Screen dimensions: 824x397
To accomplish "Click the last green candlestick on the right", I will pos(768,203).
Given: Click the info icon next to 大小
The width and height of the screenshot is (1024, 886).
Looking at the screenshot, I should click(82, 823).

++++++++++

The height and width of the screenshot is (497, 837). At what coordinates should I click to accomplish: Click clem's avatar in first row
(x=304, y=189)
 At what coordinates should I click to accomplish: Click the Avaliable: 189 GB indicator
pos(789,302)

++++++++++

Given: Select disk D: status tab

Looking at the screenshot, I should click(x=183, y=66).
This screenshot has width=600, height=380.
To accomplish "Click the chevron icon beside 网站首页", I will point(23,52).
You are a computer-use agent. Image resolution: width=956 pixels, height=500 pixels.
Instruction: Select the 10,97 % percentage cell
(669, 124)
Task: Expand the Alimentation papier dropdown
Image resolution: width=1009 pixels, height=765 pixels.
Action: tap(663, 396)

++++++++++

(ACTIVITY) Which of the lines above include the string "icon"? Pick them out and copy them.

(TASK RESPONSE)
Given: Click the info icon next to 大小
To accomplish "Click the chevron icon beside 网站首页", I will point(23,52).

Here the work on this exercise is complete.